In the wake of the death of Richard McIlkenny, one of six
Irishmen living in Birmingham wrongly imprisoned in
England, calls are growing stronger for Tony Blair to
apologise to the surviving members of the ‘Birmingham Six’
for their wrongful and brutal treatment at the hands of the
British government

Ciarán Barnes

22/05/2006

There were calls last night for the British government to
apologise to the Birmingham Six following the death of
Richard McIlkenny.

The 73-year-old was one of six Irishmen resident in
Birmingham who were sentenced to life imprisonment in 1975
for pub bombings in the city that killed 21 people. They
served 16 years.

The British government has never apologised for caging the
men who made false confessions after being tortured during
questioning.

Last year British prime minister Tony Blair apologised to
the Guildford Four and seven others who were wrongfully
jailed for bomb attacks in England in 1974.

He said: “I am very sorry that they were subject to such an
ordeal and injustice. That is why I am making this apology
today, they deserve to be completely and publicly
exonerated.”

Campaigners are now calling on Mr Blair to offer a similar
apology to the surviving members of the Birmingham Six –
Hugh Callaghan Paddy Hill, Gerry Hunter, Billy Power and
Johnny Walker.

Speaking to Daily Ireland last night, Mr Walker said the
British prime minister should do the “decent thing” and
apologise.

“It wouldn’t do any harm for Tony Blair to say sorry,
especially in light of Richard’s death,” said Mr Walker.

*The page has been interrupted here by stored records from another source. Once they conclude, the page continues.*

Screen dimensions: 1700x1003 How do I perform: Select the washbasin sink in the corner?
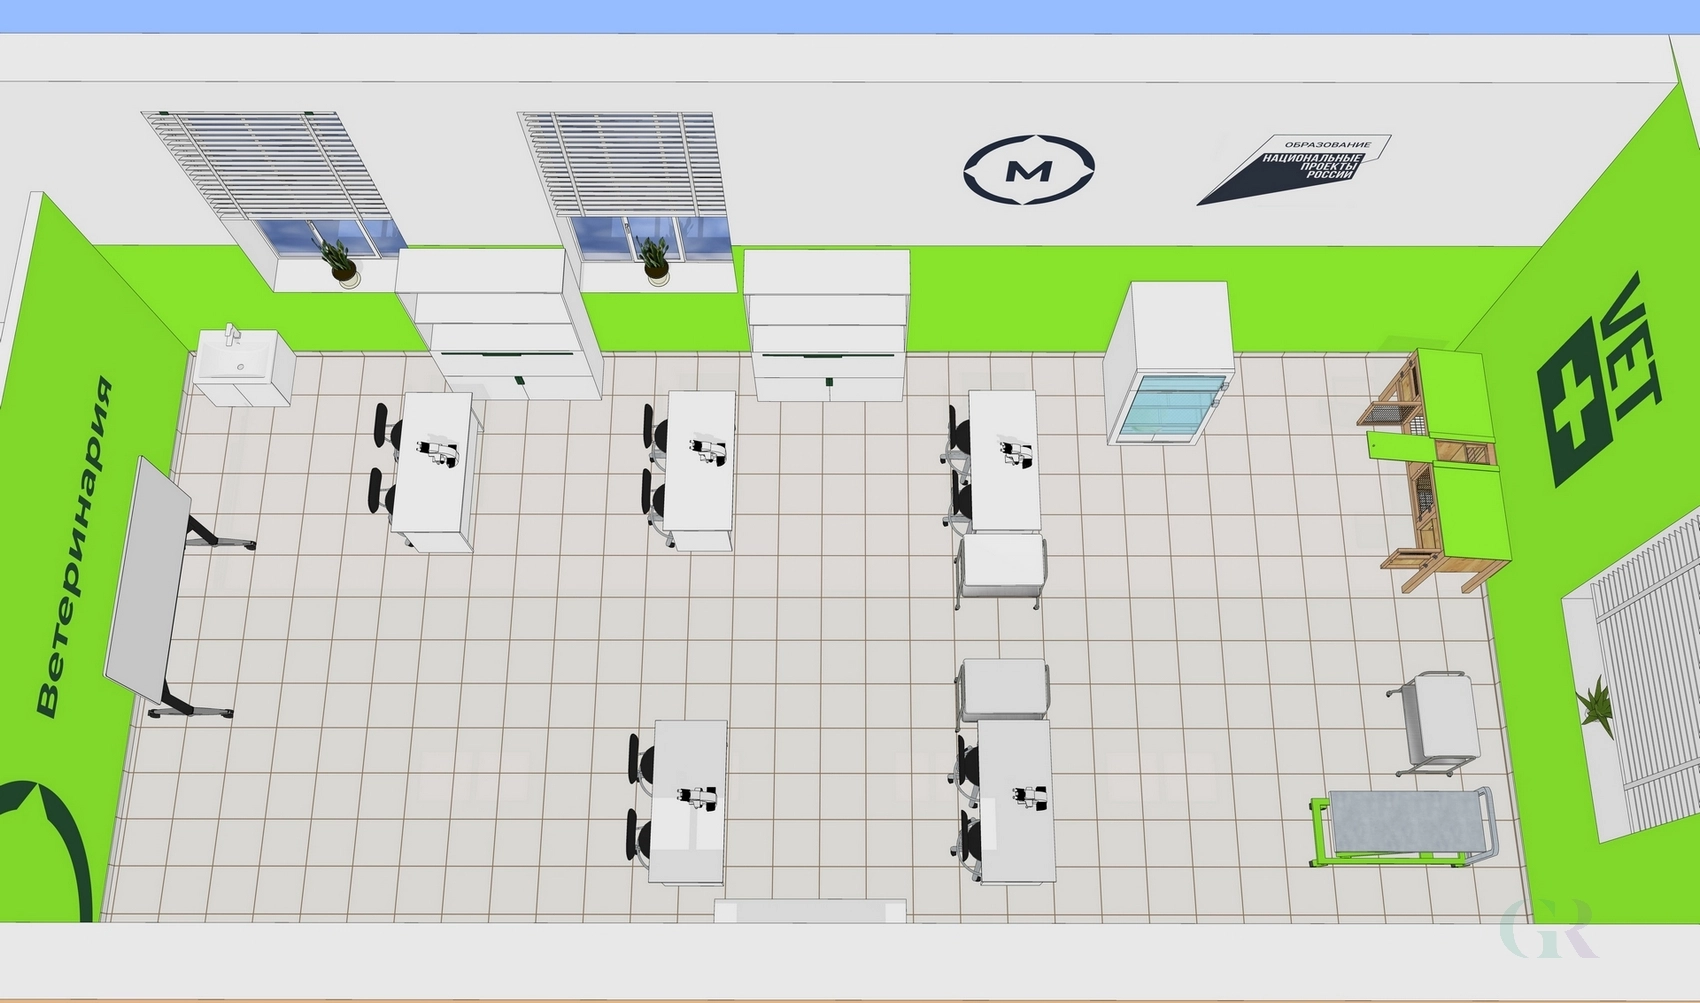243,366
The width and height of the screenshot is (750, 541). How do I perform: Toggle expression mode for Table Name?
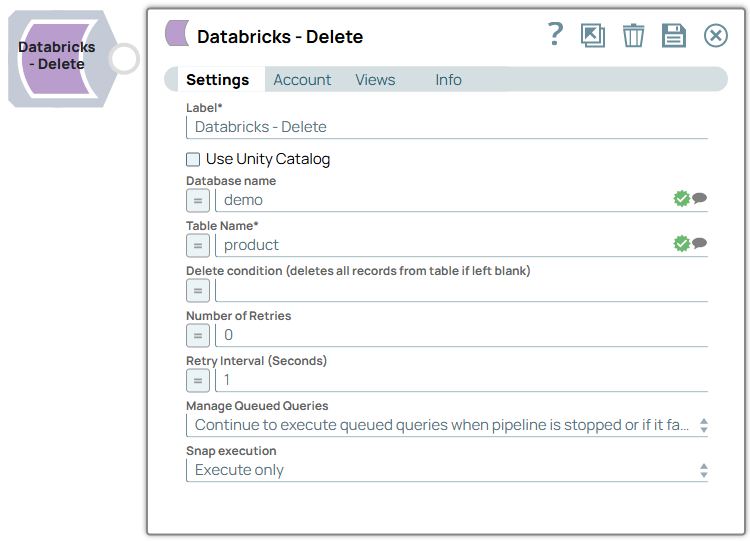198,245
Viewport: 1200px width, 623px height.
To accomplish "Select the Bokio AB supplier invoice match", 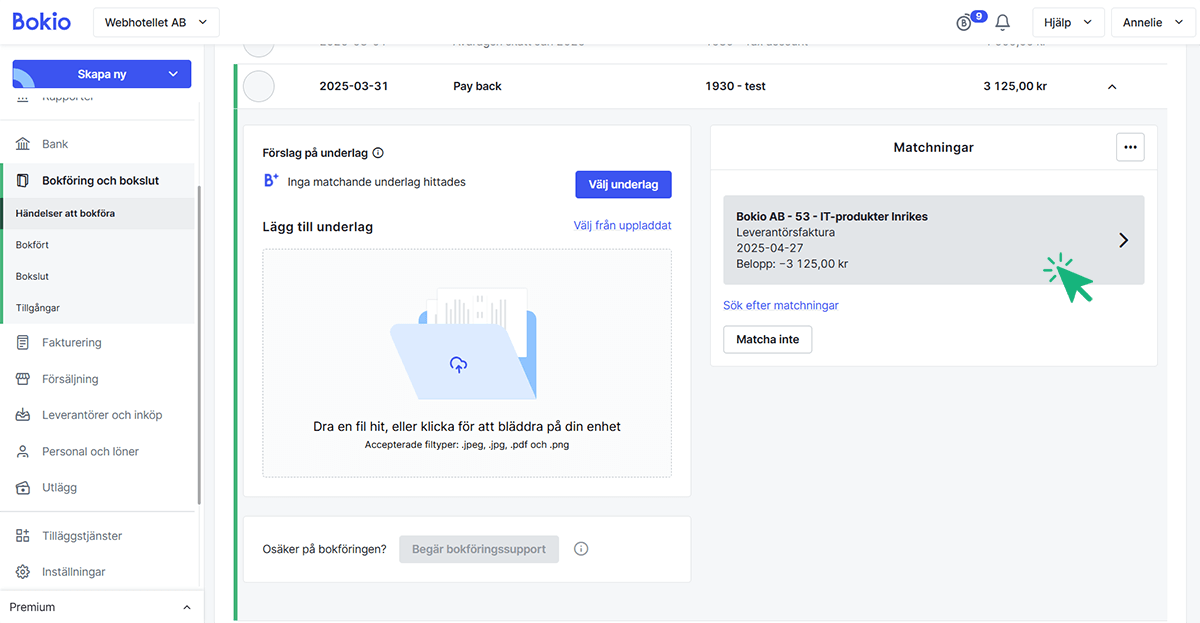I will pyautogui.click(x=932, y=240).
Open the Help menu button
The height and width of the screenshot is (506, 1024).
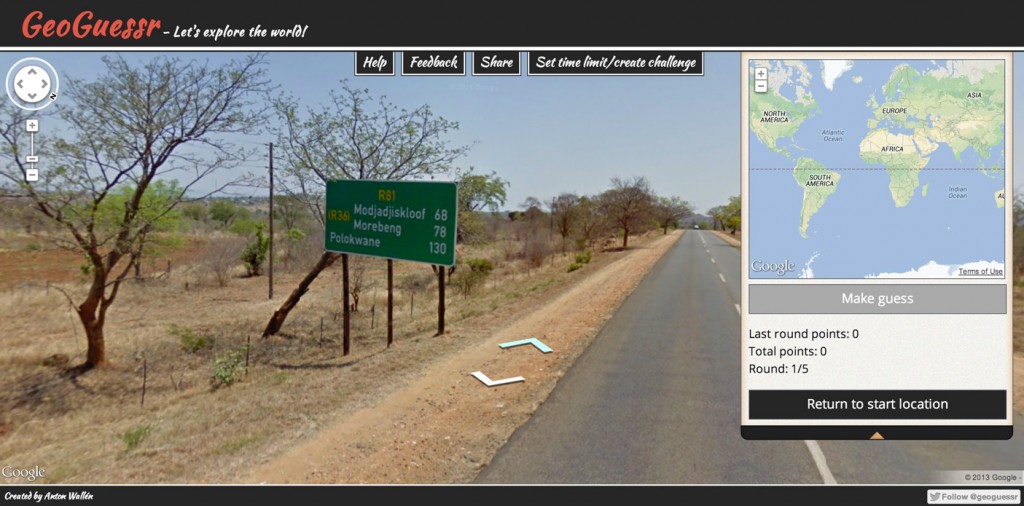pyautogui.click(x=375, y=63)
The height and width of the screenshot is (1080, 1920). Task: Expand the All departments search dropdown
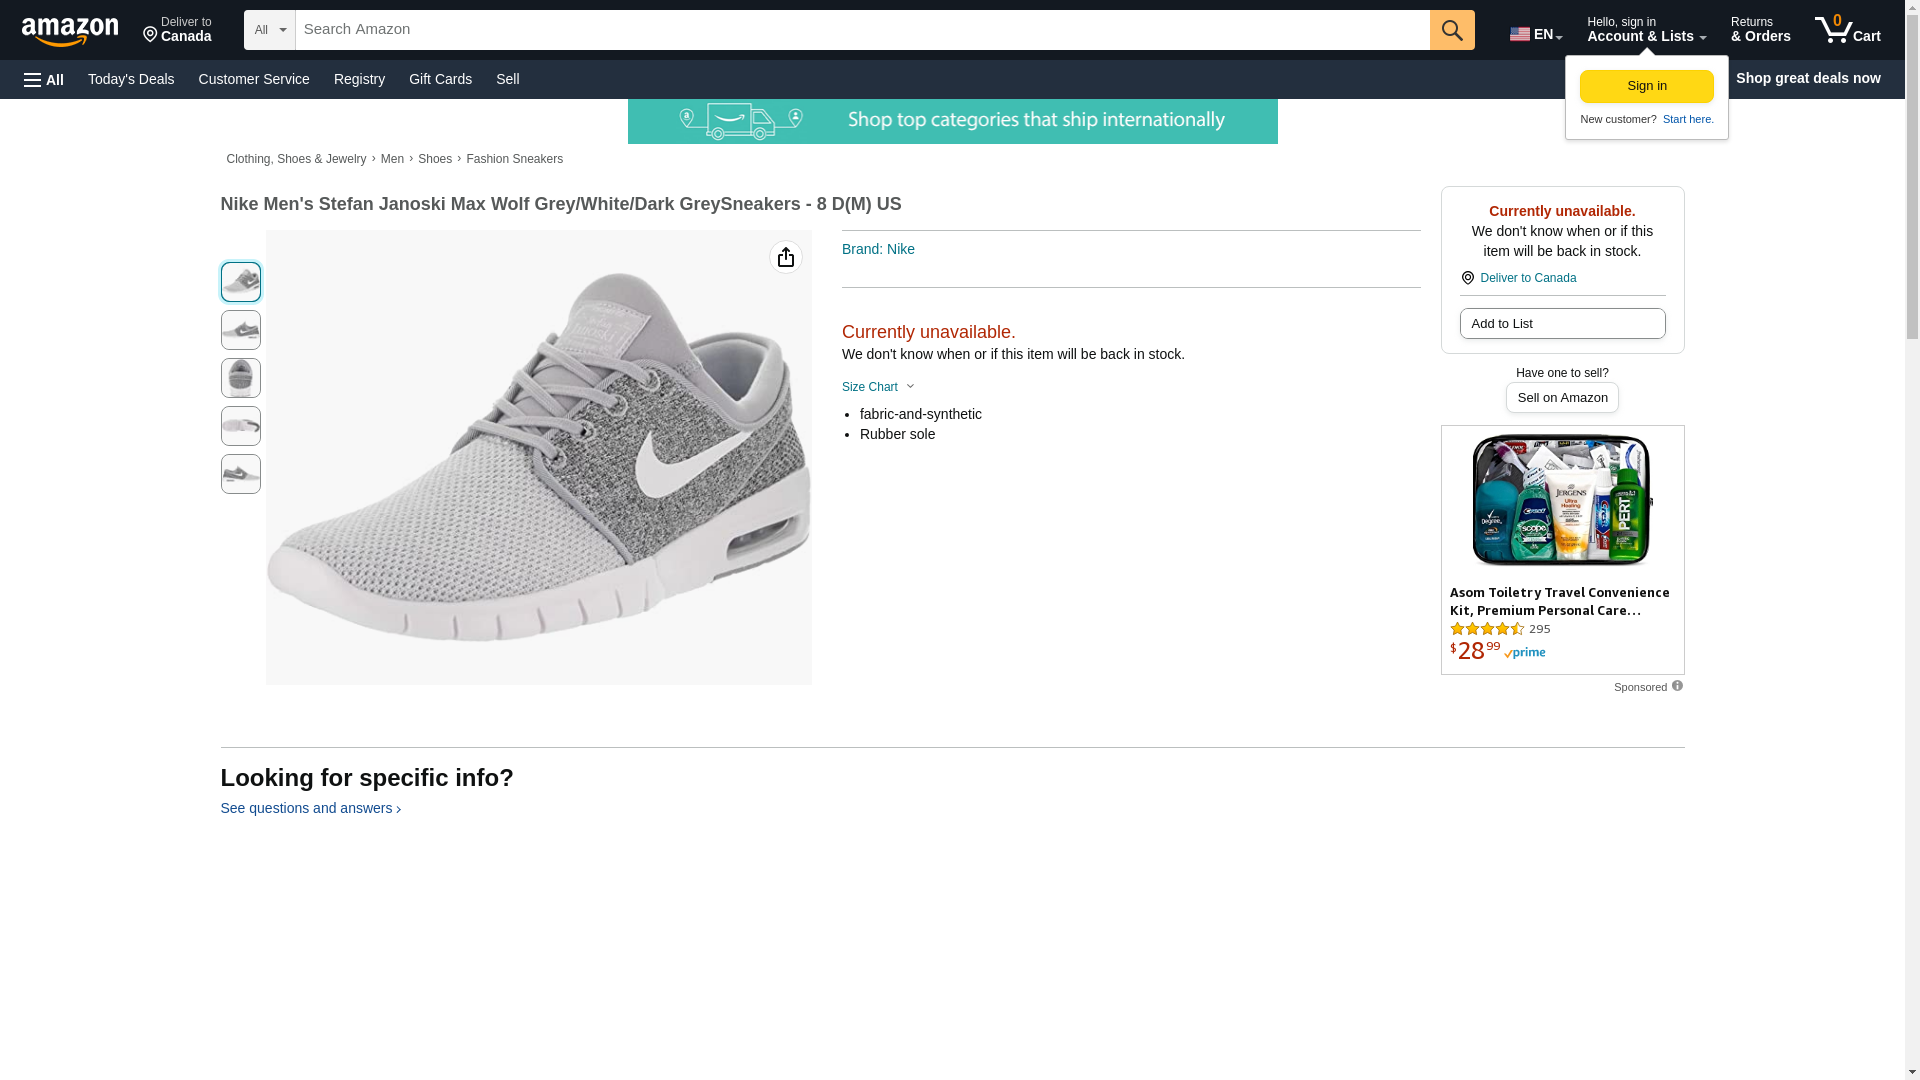(270, 30)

“An apology won’t undo all the terrible things that were
inflicted on us, but it would be nice for our families.

“That said, I don’t think he will apologise. Tony Blair had
the chance last year when he said sorry to the Guilford
Four. He didn’t apologise to us then and I really don’t
believe in my heart of hearts he wants to apologise to us.”

Mr Walker and Mr McIlkenny were workmates in the same
Birmingham factory. After their release in 1991 the men
remained close friends.

Mr Walker said he is proud to call Mr McIlkenny a friend.

“Richard was a hardworking man who lived for his family,”
he said.

“He’s left a fantastic wife and family behind. But they
should be proud of Richard, I know I am, I’m proud to call
him a friend.”

The Birmingham Six were arrested in November 1974 less than
48 hours after the pub bombings. During their trial all six
men told how their confessions had been beaten out of them,
but the court did not believe them.

In August 1975 they were sentenced to life in prison on the
basis of the false confessions. The men were denied the
right to appeal and forced to wait until 1987 when their
case was referred to the Court of Appeal, after new
evidence emerged, before being rejected.

Public protests kept the case in the spotlight until August
1990 when forensic investigations showed their confessions
had been tampered with.

In March 1991, their convictions were quashed and they were
released after 16 years in jail onto the streets outside
the Old Bailey in London.

Richard McIlkenny was first to speak. “It’s good to see you
all,” he said. “We’ve waited a long time for this – 16
years because of hypocrisy and brutality. But every dog has
its day and we’re going to have ours.”

Following his release Mr McIlkenny, who is originally from
the Oldpark area of north Belfast, moved to Dublin. The
grandfather is survived by his wife Kathleen, his daughters
and his only son, who were all at his bedside on Sunday in
the James Connolly Hospital in Blanchardstown when he died.
It is understood he had been battling cancer for some time.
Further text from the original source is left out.